She blinked once. "What?"
"If death understood itself," he said proudly, "it would have died from its own death long ago."
A beat of stunned silence. Then she burst into laughter—a warm, ringing sound that echoed through the cave, bouncing against the stone and stirring the incense smoke. The boy laughed too, clutching his stomach until both of them were breathless. Their laughter felt strangely bright in the dark chamber, like two tiny flames flickering stubbornly in a world full of shadows.
The tree's crystal leaves chimed softly as if responding. Moonlight thickened, almost liquid, pouring down the walls.
Gradually their laughter faded.
She wiped a small tear from the corner of her eye. "You're… truly unbelievable," she whispered with a lingering smile.
"And you're too serious," he replied, poking at the ground.
The boy exhaled softly, leaning back on his palms as the moonlit cave breathed around them.
"You know," he said at last, "you might be born again someday… maybe into a place you truly cherish. Or into a life where you finally belong."
She listened quietly, her face half-lit by the wandering moonbeam.
"Think of life like a strand of hair," he continued. "One end is rooted - birth. The other is free - death, just like you said. Between them is the long strand… our life. Wind tugs at it, blades cut it, time frays it. Some strands survive long, some fall early. That's life choosing someone, and forfeiting someone else."
Her lips curved faintly. "What an interesting vision you have… for someone raised in such a small world."
He shrugged, eyes shining with quiet stubbornness. "Maybe. But listen - after death, when you're born again, who knows where you'll land? Maybe a poor family, maybe a powerful lineage. Maybe you'll meet people who change your fate… or maybe you'll sleep in darkness for a thousand years, and it'll pass like a blink with respect of everyone."
A thin breeze drifted through the cavern's hollow, stirring the ash of incense.
"Miss," he added gently, "time only matters when we measure it. From another view, it means nothing, had no value. So why fear death? If you didn't enjoy this life… then maybe the next one will be better. And if not, then the one after that. And again after that… until—"
He paused. She leaned slightly forward, curious. "Until… what?"

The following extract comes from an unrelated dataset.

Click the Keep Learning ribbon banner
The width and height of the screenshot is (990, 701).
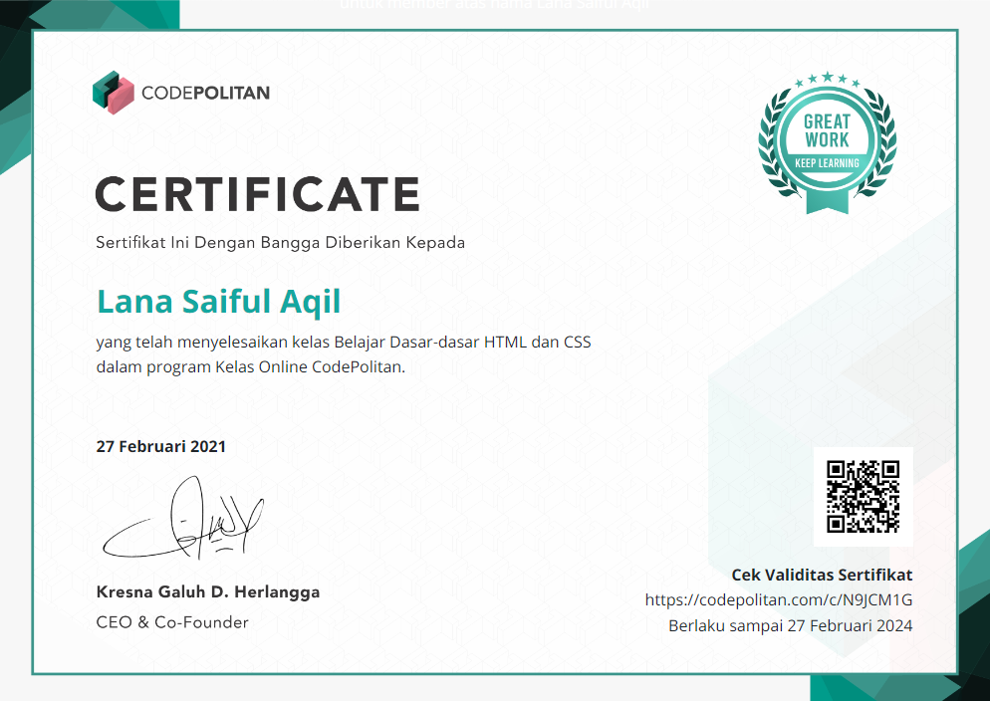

"I don't really know," he admitted. "Maybe until someone reaches… someone like him."
They both turned toward the serene Buddha idol, its stone surface glowing faintly under the moon's pale reflection.
She breathed out softly. "That's… fair enough." Then she bowed once, deeply, and when she rose, her voice had lightened. "I feel a bit clearer now. Are you ready to hear my story?"
"Why not?" he said with a grin. "I've been waiting long enough."
She kept her eyes on the idol while she began speaking.
"A very, very long time ago…" she murmured, "so long that even time itself must've forgotten whether I was alive or dead… I was human. Just like you."
"I lived somewhere near your lands. Or perhaps far. Distances blur when centuries pass." Her fingers touched the beads gently, rhythmically. "I had no parents. No memory of who raised me from birth. I only know after I must have been around eighteen… because that was when youth truly reached me, and everything began."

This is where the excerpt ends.